Strategy #1
Daily Water Baseline
Establish and maintain consistent fluid intake throughout the day to prevent dehydration and support medication tolerance.
Daily Targets
- Baseline goal: 2–2.5 litres / 8–10 cups / 64–80 fl oz water daily (adjust for climate, activity, body size).
- Hourly approach: Sip 120–240ml (4–8 fl oz) every hour while awake (16 hours = 2–3.8 litres).
- Meal timing: Drink 240ml (8 fl oz) 30 minutes before meals; small sips during meals; avoid large amounts immediately after.
- Activity adjustment: Add 480–720ml (16–24 fl oz) for every 30 minutes of moderate exercise or hot weather.
- Individual factors: Larger body size, hot climate, or high activity = higher end of range (2.5–3 litres / 85–100 fl oz).
Sipping Strategy
- Small, frequent sips: 30–60ml (1–2 fl oz) every 10–15 minutes is easier to tolerate than large gulps.
- Temperature: Room temperature or slightly cool (15–20°C / 60–70°F) often feels gentler than ice-cold during nausea.
- Avoid chugging: Drinking 240ml+ (8+ fl oz) at once can trigger nausea, reflux, or bloating.

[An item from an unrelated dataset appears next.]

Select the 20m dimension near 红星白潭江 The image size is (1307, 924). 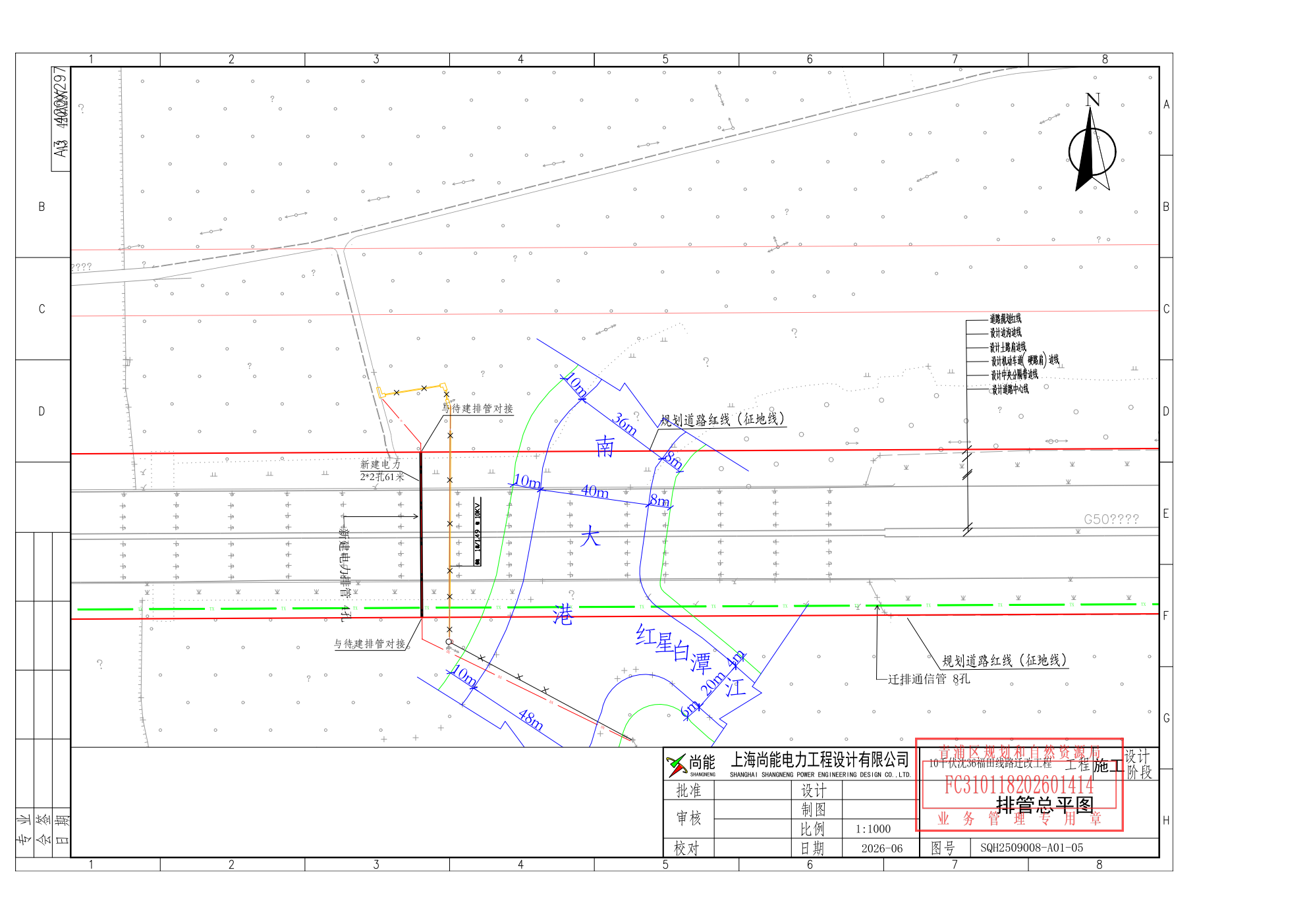(712, 684)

- Carry a bottle: Use 500–750ml (16–24 fl oz) reusable bottle with volume markers; refill 3–4 times daily.
- Set reminders: Phone alarms every hour to prompt sipping if thirst cues are weak.
Water Types & Enhancements
- Plain water: Best baseline; tap (filtered if preferred) or bottled.
- Sparkling water: Can help with nausea for some; may cause bloating for others (test tolerance).
- Infused water: Add cucumber, lemon, lime, mint, or berries for flavour without sugar.
- Herbal teas: Peppermint, ginger, chamomile count toward fluid intake (caffeine-free).
- Avoid: Flavoured waters with added sugar, artificial sweeteners in excess, or high-sodium mineral waters.
Tracking Methods
- Bottle method: Fill 750ml (24 fl oz) bottle 3 times = 2.25 litres (72 fl oz).
- App tracking: Use hydration apps (WaterMinder, MyWater, Plant Nanny) with reminders.
- Visual markers: Draw lines on bottle for hourly goals (e.g., "10 AM", "12 PM", "2 PM").
- Daily log: Note total intake in phone or journal; track patterns vs. nausea/energy levels.